#### [Stored data entries]
━━━━━━━━━━━━━━━━━━━━━━━━━━━━━━

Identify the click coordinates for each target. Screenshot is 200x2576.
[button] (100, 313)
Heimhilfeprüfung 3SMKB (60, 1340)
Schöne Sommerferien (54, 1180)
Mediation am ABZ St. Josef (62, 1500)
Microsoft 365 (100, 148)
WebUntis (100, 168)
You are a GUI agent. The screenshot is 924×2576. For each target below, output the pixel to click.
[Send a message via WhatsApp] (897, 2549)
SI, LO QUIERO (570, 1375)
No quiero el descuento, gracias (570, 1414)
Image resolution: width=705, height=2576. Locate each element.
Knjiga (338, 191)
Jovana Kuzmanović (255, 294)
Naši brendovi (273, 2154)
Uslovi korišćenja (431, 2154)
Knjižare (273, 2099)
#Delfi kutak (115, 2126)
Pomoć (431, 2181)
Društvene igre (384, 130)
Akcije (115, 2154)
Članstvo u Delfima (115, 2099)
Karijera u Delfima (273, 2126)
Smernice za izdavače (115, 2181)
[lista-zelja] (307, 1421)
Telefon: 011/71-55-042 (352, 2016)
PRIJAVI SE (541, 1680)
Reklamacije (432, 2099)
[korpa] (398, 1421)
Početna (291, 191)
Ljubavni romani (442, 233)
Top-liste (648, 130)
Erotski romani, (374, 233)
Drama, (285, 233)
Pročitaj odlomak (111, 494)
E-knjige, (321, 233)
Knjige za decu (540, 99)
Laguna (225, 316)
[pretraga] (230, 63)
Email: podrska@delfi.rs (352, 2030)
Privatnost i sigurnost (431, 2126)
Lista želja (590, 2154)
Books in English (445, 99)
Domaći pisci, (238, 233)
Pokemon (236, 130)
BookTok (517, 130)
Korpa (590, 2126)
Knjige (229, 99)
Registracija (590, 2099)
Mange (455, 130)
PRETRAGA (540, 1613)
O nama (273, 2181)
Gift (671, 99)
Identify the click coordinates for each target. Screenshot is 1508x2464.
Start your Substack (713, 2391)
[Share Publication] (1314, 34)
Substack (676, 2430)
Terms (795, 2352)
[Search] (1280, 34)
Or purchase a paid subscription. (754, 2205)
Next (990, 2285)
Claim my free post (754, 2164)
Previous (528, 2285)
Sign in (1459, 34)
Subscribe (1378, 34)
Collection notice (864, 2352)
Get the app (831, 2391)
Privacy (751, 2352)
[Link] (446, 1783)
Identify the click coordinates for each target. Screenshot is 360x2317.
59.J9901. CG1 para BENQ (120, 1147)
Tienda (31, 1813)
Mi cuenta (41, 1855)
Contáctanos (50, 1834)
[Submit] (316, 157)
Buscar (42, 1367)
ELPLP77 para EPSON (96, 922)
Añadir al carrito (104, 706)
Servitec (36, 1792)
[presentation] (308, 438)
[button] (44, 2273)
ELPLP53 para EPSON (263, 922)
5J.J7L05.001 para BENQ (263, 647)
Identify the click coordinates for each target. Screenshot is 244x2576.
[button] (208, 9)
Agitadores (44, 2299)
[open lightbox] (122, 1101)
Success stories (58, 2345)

━━━━━━━━━━━━━━━━━━━━━━━━━━━━━━

#### [What the exercise asks]
Only a number is wanted here: how many lines above hold the string "Delfima"?

#### [Completed task]
2